Western countries face a dilemma, graphically illustrated by France whose Africa policy now lies in tatters. Their policy has always been focussed on keeping the French in and the jihadists out, but the effect has been that the French are now out and the insurgents swiftly coming in. A fundamental re-think is needed. President Macron had tried to shift  French policy from the traditional ‘Francafrique’ approach of supporting friendly autocrats in return for French business access, to supporting democratic governments and helping them fight terrorism, along with a forward position on the return of cultural property. But their old reputation went before them: the democracies were too often imperfect, the elites too Francophile and France could too easily be portrayed as still pulling the strings from behind the scenes. A policy of mild political conditionality and a purely military approach to defeating terrorism has ended up being counter-productive. 
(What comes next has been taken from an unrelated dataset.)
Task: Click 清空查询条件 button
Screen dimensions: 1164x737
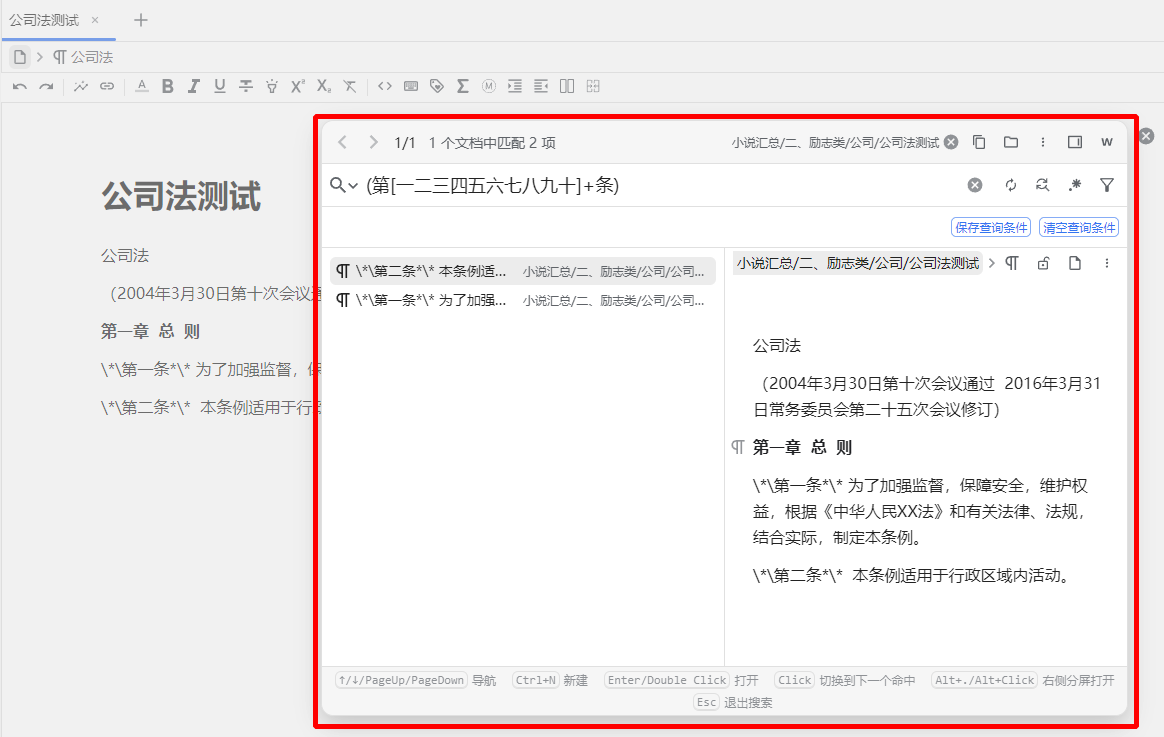Action: pos(1078,228)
Britain has suffered no such a backlash, but mainly because it is seen as increasingly disengaged from Africa. A hostile visa regime, cuts in aid programmes, stagnant trade and investment, a shrinking British Council and political neglect from the top are what many Africans perceive. It is odd, for example, that new Nigerian President Bola Tinubu has already met Presidents Biden, Macron and Modi, but not Prime Minister Sunak, despite Nigeria’s importance to Britain and to the whole stability of West Africa.

Both British and French policy seem out of touch with the kind of partnerships that Africa is now looking for. The US has moved faster to adjust, publishing last year a new Africa Strategy that put the emphasis on a more equal partnership that prioritises the things that are important to Africa – as has the EU. This is reflected in the high turnout of African leaders at their respective summits. But there can be no presumption that Africa ‘ought’ to support the West: it is that attitude that breeds resentment.

But western countries now need to redouble their efforts to support Africa’s democracies. This should include a substantial increase in funding to help them deal with the impacts of climate change and accelerate economic growth, as well as support for democracy itself through civil society and civil institutions. To cope with current climatic and economic challenges in particular, African governments need more innovative and well-funded policies which western countries, including the UK, are well placed to support. This is important not just in the big countries like South Africa and Nigeria, but the small and vulnerable like Malawi and Sierra Leone. Given the resources and the opportunity, Africans can find solutions to their problems.

It is in the world’s interests to back them while we can.